Under The Hood
This week had that “back to the grind” feel to it.
Back in the box went the Christmas Tree.
I was feeling pretty accomplished on that project as the lid was 98.5% closed.
I think we can live without the other 1.5%
Tuesday is a prep and production day for us. Chocolate production starts up and the barbecue cooker gets going rain or shine.
A monkey wrench flew into our Tuesday plans on this first week of the year as Kris, our prep cook, was out sick.
Time for me to start boiling potatoes.
I grew up eating the potato salad we serve, but never made it before. Not one time ever. There was always someone who likes me that made it for me.
My grandmother made it the best, mom makes it spectacular, Michelle makes it equally as spectacular…a discussion I shall avoid for now.
Chef Greg made our heirloom potato salad into a commercial recipe that even I can follow. Just a few ingredients simply done right and a great side is made. After all, he grew up on this dish too. Our GammAnn would be proud.
If you ate at our place Wednesday – Friday and had the potato salad, it was the batch I made. Best ever right…I know.
We make everything on our menu from scratch. All of our ingredients are delivered to us fresh and unprepared. We are proud to be able to honestly tell you this.
This is true for our chocolate too. It starts with raw pure ingredients like cocoa beans.
Wednesday morning was all wet drippy.
Put a sock in it you perverts.
We got wind of a big group that was going to roll in for lunch on Thursday.
Last minute under the kitchen hood service strategy chats happened.

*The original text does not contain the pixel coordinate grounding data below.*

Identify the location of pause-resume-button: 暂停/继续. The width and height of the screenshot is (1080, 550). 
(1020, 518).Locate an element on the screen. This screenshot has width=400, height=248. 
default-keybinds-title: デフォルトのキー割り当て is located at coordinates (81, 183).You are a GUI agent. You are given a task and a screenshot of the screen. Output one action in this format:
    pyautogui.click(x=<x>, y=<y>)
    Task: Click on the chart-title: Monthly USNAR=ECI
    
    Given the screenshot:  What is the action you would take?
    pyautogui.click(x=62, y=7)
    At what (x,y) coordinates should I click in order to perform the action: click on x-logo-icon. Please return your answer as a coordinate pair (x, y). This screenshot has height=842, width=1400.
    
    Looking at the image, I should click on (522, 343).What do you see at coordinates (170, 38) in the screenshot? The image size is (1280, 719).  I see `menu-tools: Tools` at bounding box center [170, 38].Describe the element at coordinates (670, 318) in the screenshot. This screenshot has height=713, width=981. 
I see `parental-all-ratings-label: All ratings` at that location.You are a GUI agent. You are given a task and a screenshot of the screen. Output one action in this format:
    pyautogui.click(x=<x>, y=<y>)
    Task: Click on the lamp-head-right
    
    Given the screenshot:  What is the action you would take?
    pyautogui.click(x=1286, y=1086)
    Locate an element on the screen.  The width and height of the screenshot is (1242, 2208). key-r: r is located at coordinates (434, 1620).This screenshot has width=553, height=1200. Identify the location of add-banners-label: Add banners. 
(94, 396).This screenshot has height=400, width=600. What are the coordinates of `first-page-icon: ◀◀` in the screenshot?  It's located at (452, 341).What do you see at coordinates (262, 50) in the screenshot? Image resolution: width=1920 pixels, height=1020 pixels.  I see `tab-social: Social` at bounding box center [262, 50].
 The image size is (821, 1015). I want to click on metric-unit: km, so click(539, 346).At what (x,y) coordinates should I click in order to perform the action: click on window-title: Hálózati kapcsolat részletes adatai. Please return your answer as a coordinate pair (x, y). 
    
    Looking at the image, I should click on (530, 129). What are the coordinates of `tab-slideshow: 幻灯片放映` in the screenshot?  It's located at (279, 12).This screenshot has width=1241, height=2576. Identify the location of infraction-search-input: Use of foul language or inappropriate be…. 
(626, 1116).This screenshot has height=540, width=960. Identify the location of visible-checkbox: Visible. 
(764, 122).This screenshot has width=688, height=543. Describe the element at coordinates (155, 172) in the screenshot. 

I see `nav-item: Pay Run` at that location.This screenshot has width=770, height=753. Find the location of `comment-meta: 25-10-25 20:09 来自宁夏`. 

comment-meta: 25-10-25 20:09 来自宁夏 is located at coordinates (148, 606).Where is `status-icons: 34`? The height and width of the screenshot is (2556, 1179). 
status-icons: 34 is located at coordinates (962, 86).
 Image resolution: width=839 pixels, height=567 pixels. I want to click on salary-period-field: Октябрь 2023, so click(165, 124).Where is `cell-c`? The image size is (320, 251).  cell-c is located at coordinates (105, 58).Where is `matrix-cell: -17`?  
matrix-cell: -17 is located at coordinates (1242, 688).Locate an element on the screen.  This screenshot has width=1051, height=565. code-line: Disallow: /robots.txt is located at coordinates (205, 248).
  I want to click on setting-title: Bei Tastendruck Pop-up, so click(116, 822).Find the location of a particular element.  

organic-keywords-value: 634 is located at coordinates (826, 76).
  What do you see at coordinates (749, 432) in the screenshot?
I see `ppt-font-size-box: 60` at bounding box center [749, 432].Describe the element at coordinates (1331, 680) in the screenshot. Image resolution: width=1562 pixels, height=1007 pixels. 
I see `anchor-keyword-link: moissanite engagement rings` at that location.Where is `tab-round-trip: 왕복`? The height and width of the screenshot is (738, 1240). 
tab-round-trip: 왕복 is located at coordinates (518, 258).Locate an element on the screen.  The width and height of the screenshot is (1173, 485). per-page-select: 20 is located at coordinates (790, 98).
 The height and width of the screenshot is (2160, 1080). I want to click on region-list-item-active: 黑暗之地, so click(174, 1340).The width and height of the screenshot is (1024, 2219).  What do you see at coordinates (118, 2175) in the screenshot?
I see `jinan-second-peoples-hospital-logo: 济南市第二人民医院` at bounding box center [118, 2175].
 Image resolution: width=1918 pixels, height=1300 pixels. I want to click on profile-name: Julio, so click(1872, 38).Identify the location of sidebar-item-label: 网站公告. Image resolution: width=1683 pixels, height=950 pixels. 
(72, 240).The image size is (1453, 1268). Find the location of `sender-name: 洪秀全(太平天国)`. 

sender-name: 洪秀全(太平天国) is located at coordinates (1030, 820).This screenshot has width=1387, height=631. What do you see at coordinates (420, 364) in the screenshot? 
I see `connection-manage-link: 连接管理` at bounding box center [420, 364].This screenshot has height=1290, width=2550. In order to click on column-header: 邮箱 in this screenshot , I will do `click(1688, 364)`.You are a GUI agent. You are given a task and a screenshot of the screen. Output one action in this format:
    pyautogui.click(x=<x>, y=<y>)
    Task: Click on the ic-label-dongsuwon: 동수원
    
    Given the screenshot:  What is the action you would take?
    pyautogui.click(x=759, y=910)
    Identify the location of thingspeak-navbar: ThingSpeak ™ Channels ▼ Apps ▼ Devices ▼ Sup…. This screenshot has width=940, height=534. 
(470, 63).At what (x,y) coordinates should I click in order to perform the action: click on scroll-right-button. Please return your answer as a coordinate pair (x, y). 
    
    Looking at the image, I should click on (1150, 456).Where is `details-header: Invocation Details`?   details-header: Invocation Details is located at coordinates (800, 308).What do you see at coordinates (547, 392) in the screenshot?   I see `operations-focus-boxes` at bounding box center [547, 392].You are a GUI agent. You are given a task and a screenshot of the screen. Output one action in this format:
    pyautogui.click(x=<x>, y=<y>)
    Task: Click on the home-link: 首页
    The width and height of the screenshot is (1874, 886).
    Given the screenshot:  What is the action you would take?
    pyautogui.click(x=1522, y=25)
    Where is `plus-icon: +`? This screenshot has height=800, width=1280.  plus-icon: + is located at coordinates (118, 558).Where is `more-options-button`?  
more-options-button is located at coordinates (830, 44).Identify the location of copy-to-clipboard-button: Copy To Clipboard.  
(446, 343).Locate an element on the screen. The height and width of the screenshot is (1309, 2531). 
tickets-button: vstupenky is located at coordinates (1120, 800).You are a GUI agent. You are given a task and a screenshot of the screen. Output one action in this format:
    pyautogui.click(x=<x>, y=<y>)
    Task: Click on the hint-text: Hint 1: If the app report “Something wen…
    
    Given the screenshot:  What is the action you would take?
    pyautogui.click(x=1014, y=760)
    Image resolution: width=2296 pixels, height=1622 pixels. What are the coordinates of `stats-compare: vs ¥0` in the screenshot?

Our team needed to make some adjustments so lunch service would flow smoothly.
Janie and Jacob got some coaching from Chef Greg during the calm before the storm.
Then the line came. People are gonna eat lunch when its time to eat lunch. That’s how lunch goes. Our job is to like it, love it, and want to serve some more of it.
That’s what we did.
Jacob took on the flat top toasting buns and tortillas with some gusto while Janie expedited tickets.
It was a great lunch rush. We fed a bunch and put some good food out the window. The Craftory was humming like we pictured it could.
Michelle and a special helper teamed up on the chocolate truffle production.
Tricia kept the truffle display loaded.
Trisha also made salted pecan dark chocolate brittle. I sampled this one.
Happy hour then came along and a card game broke out.
I asked what the game was and they told me twice and I still have no idea what the card game was. I’m a slow learner. Apparently the game was a good pairing with a Hopadillo. That part I picked up rather quickly.
During the calm hours on Friday I grabbed some pinto beans and added some cheese and green onions. I was already craving New Years Day Hoppin John again so I did the next best thing since I didn’t have any fresh black eyed peas handy.
Man I enjoyed this dish. The pintos in their subtly spicy broth with the melted white cheddar cheese and crispy green onion hit me just right. Jacob said we should start selling pinto beans “loaded” and that’s what we did. This was an insta hit, so be sure the ask for your pinto beans to be loaded.
Saturday we introduced our quarter cut beef short ribs.
Beef Short ribs are flavorful beef boulders of salty smoky peppery goodness. Instead of going with the standard giant rib portion which is often more than a pound per rib, we have our butcher quarter the rib flat.
This allows us to sell you a sensible portion at a reasonable price point.
The rib quarters are then cut cross ways to serve.
One is a good snack or to add on with another meat. Two of these with a side is a pretty solid meal. They weigh about 1/4 pound each including the bone (your doggie will thank us later).
Three stacked like this should come with a side sofa.
I just felt the need to offer a short explanation on what the heck is going on here with our beef short ribs. Just know that they are darn tasty, short, and available only on Saturday.
Thanks to all that came out to see us this week.